There is the possibility that Ted and Jack will face waves up to 50 feet tall: “Yeah, the weather – if you get caught in massive storms it can be quite terrifying. As long as we stay with the boat and stay harnessed in and we don’t lose it, we’ll be okay. The boat we’ve got can’t sink.
“But if you lose your boat in the middle of the Indian Ocean you are a gonner. We have these all-singing, all-dancing life jackets – who knew they could be so expensive.”
They have a water converter on board which takes the salt out of the sea. “That’s one of the big dangers – if that breaks we’ll be in deep shit. We have a handheld water pump as a backup but in the event the machine breaks we’ll be spending our breaks pumping water, which is less than ideal.”
They have rowed 48 hours straight so far, in the North Sea, which is “not a lot compared to 85 days. That’s two 85ths of it. We’re both slightly of the attitude that we don’t want to do too much and put ourselves off early.”
I ask him if he’s watching what he’s eating and drinking: “In theory, yes. Well to be honest with you, firstly I’m not that kind of guy, but also we’re meant to be putting on loads of weight as we will be burning so many calories on the ocean. We need to be fat enough and big enough that I can lose a large amount on the row and still be OK.

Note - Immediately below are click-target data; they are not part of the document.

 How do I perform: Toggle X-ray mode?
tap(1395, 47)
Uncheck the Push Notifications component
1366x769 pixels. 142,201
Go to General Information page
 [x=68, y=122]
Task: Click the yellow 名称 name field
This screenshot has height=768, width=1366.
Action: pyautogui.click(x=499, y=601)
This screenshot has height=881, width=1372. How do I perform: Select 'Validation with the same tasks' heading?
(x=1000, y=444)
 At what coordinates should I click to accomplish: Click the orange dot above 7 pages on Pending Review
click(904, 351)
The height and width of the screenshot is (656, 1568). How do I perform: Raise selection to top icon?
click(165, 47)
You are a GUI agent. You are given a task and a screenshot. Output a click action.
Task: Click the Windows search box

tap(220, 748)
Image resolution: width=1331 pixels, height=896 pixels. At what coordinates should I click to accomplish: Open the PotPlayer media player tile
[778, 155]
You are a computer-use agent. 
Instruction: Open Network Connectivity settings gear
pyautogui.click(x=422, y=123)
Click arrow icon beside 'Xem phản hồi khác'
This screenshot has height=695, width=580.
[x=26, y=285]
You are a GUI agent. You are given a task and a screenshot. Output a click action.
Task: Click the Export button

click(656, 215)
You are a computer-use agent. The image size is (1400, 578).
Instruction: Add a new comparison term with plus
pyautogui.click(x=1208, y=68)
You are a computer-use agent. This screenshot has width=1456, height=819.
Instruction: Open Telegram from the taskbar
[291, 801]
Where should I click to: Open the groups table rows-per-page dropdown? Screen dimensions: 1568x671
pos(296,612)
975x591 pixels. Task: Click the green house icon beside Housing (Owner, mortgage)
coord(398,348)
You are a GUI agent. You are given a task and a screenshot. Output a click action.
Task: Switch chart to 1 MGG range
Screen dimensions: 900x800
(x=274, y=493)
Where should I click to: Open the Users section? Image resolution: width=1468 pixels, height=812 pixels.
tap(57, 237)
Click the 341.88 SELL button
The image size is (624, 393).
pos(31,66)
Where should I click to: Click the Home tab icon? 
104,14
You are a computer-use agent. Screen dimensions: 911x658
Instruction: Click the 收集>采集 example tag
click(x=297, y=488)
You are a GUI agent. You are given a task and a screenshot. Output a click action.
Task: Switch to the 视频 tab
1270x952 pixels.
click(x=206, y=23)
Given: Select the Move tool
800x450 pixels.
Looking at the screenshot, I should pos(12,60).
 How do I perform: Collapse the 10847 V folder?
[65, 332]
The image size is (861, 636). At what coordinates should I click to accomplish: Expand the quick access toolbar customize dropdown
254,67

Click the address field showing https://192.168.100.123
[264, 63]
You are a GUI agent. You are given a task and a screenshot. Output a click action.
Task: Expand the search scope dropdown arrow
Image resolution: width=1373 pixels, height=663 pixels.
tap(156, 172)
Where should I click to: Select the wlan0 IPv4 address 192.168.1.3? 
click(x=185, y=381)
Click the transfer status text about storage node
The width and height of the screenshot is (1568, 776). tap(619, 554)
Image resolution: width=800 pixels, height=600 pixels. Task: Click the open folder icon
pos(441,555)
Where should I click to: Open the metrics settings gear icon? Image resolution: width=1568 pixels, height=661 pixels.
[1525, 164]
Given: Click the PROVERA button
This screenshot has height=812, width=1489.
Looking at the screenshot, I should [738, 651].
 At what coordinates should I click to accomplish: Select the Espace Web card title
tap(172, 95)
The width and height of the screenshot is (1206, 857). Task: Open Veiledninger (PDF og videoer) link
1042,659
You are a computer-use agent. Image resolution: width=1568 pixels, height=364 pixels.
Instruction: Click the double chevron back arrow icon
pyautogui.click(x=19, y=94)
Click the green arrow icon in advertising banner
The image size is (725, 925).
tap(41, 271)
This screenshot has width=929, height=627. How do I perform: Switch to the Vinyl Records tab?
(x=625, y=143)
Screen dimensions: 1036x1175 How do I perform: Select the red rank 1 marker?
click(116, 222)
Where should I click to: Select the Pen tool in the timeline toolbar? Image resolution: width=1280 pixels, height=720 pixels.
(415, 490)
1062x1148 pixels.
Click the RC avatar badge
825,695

“We can only carry enough for 5,000 calories a day, each. We’ll be burning 8,000. Each food sachet is 800 calories and we’ll add in two teaspoons of olive oil, which by the way is 200 calories. I didn’t know that before. The freeze dried food is actually delicious”
Ted and Jack are working a lot of nights at hospitals which makes training tough. “I do a minimum of one training session a day, ideally two. First thing in the morning and last thing at night. Weekends too. I don’t normally take more than one rest day a week, which is pretty dull.
They’re not expecting it to be constantly rosey on the boat: “I think we’ll definitely fight – I don’t think anyone could stay in that close quarters with someone and not argue. Having said that we won’t see that much of each other because we’re doing these two-hour shifts. It’s going to be pretty anti-social.”
85 days from Exmouth, Australia to Port Louis, Mauritius is the world record, “so we’re aiming for 84”.
Ted finishes: “None of this would be happening if it wasn’t for our incredibly generous sponsors- CCube Solutions, Brickendon Consulting, Epic Private Equity, BPL Global, Karma group and Fitlegs stockings.
“We’re really excited, there’s been so much planning and aggravation and stress over getting funding together. We just want to get on the boat and do it now.”